Product Notes
Changelog
Public-facing changes that affect positioning, trust, workflow, or product behavior.
May 2026
Security hardening and agency hub
- -LinkedIn access token removed from session cookie — stored exclusively in Supabase via server-side credentials table.
- -Cron analytics endpoint redesigned: no longer relies on browser cookies, now queries all connected users from the database using CRON_SECRET verification.
- -Agency Hub wired to real database (agency_clients table with RLS). Fake mock clients removed.
- -Workspace save loop replaced with single batch upsert — eliminates N+1 write pattern at scale.
- -Background Sync tag now registered in PWA so offline replay actually fires when connectivity returns.
- -Service worker updated: replaced unreliable navigator.onLine check with try/catch fetch pattern.
May 2026
Infrastructure and dead route cleanup
- -Deleted dead /write redirect folder that competed with the config-level 308 redirect.
- -Purged committed dev log files from the repository. *.log already excluded in .gitignore.
- -Fixed import ordering violation in app-session.ts.
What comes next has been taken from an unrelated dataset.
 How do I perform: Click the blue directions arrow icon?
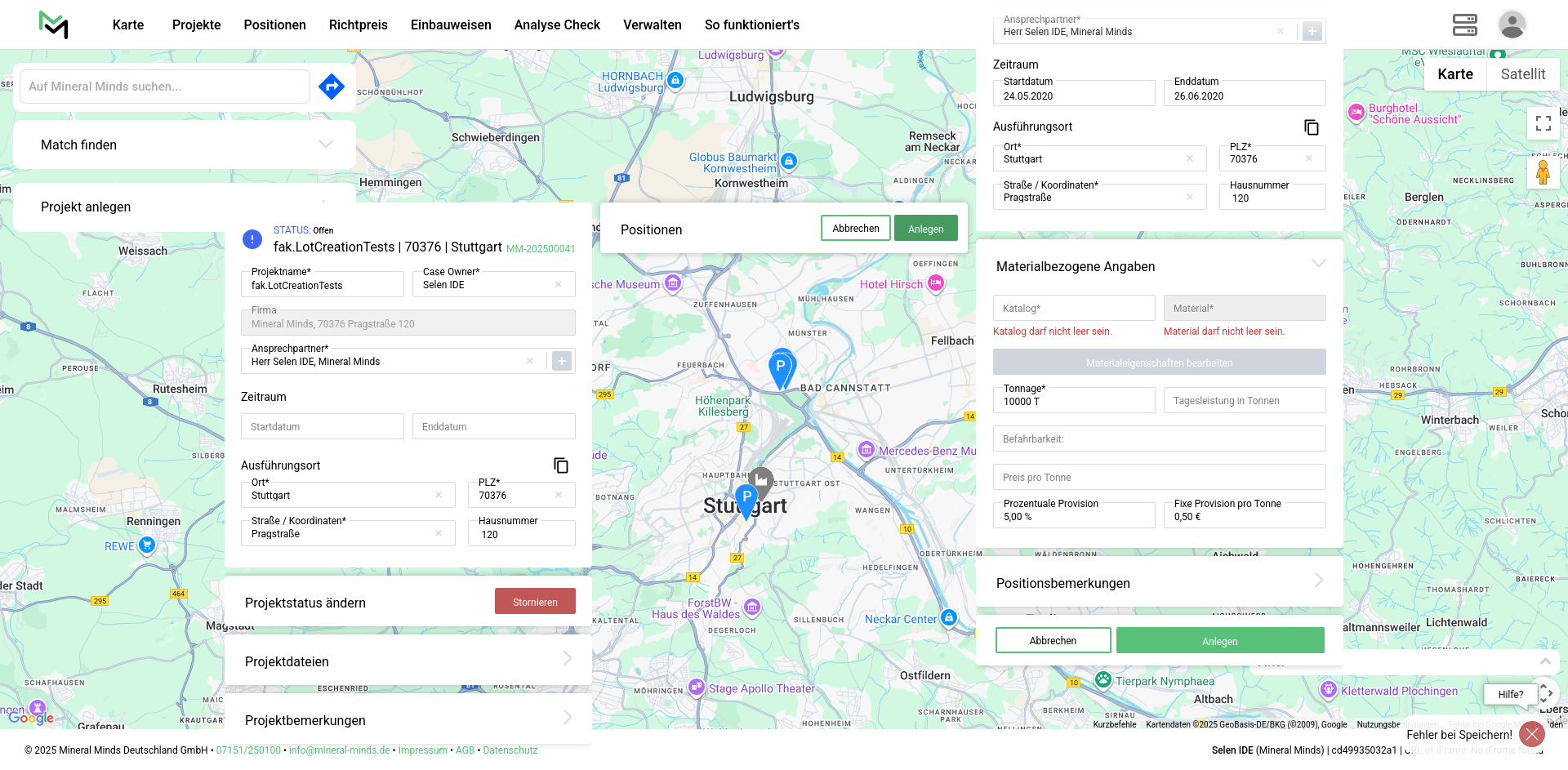332,87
- -Rate limiter WARNING comment added — known in-memory limitation pending Upstash/KV migration.
May 2026
Positioning and pricing cleanup
- -Synced plan data across landing, pricing, schema, and CTAs.
- -Removed fabricated ratings and fake enterprise proof.
- -Added honest plan comparison language around voice profile, archive, and agency workflows.
May 2026
Free tools and support surfaces
- -Shipped working public tools for hooks, headline analysis, profile scoring, viral checks, carousel outlines, and engagement heuristics.
- -Replaced dead links with real routes or explicit current-state copy.
May 2026
Trust pass across brand surfaces
- -Standardized Qalam branding across major pages while keeping byqalam.com as the domain.
- -Reworked auth, legal, and support surfaces to avoid invented company history or fake traction claims.